- [Exercise directions]:
Resume the article on South Africa's lockdown eviction rules from the point where it stops, keeping its formal register.

- [Source text]:
────────────────────────────────────────

In the midst of the national state of disaster, many South Africans have faced immense financial difficulties. Residential leases were subject to a lot of strain and landlords and tenants have suffered hardships which led to unlawful evictions, termination of utilities and the demolishing of dwellings.

The latest Lockdown Regulations have now been amended in an attempt to bring some relief to tenants who have not been able to make payment of their rent during the lockdown, as well as to landlords who have equally been impacted due to the non-payment of rental.

Evictions during the national state of disaster

The Lockdown Regulations state that no-one may be evicted from their land or home, or have their place of residence demolished during the national state of disaster, unless a court order has been obtained first. A court may suspend an order for eviction or demolition until the national state of disaster has come to an end, unless the court is of the opinion that it is not just or equitable to do so.

There are various factors the courts will take into account when deciding whether to grant an eviction order or not. For example, the court may consider if the reason for the eviction was based on the tenant’s lack of payment due to the national lockdown. The court may also consider whether the landlord took reasonable steps to try and negotiate alternative payment arrangements.

────────────────────────────────────────

- [Recorded data]:
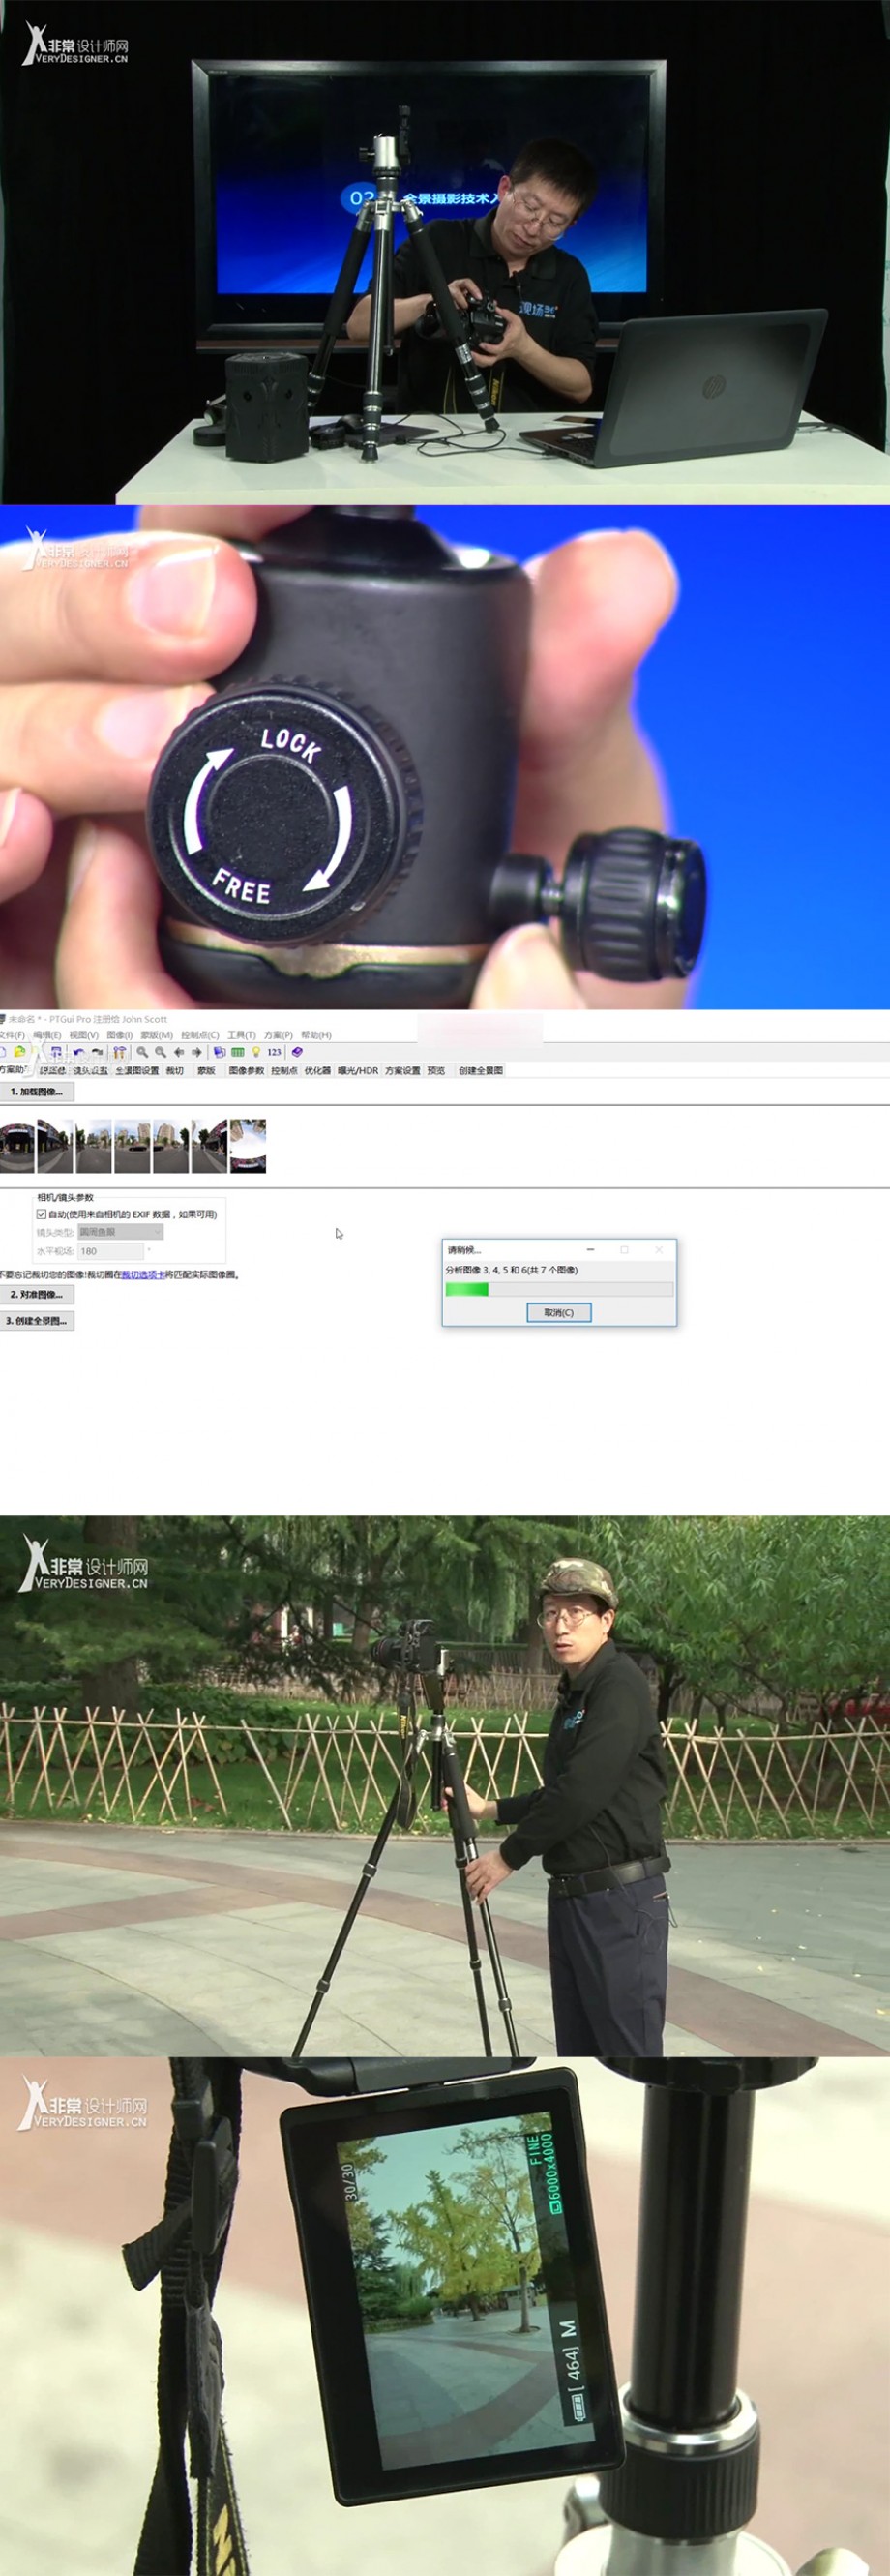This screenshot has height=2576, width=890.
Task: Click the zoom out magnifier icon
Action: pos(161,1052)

────────────────────────────────────────

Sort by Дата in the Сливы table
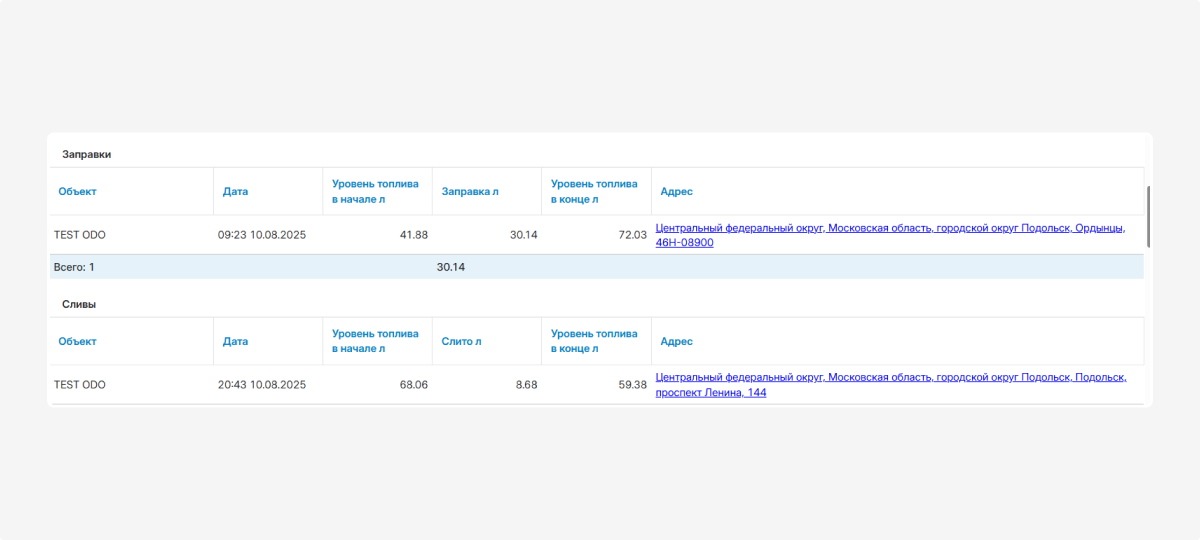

────────────────────────────────────────

- [Answer space]:
Complaints to the Rental Housing Tribunal

The Lockdown Regulations also provide that the Rental Housing Tribunal must put fair procedures in place for the urgent hearing of disputes.  

During the national state of disaster, landlords must give defaulting tenants sufficient notice and allow them to explain their financial position. It is considered as an unfair practice if landlords impose a penalty for late payment due to the national lockdown. These are some lockdown related disputes that a tenant can refer to the Rental Housing Tribunal.

The Regulations provide some relief for tenants who have had their utilities disrupted during the national lockdown. Tenants may approach the Rental Housing Tribunal for a spoliation order, which will prevent a landlord from depriving them of occupation and/or utilities, such as water and electricity, because of failure to pay their rent. An affected party may, on 24 hours' notice, require that a hearing be arranged for such a spoliation order.

Amongst all the tragedy and turmoil the Covid-19 pandemic has brought upon South Africa, South Africans are encouraged to show the spirit of Ubuntu and the Regulations aim to bring about fairness and assistance to everyone.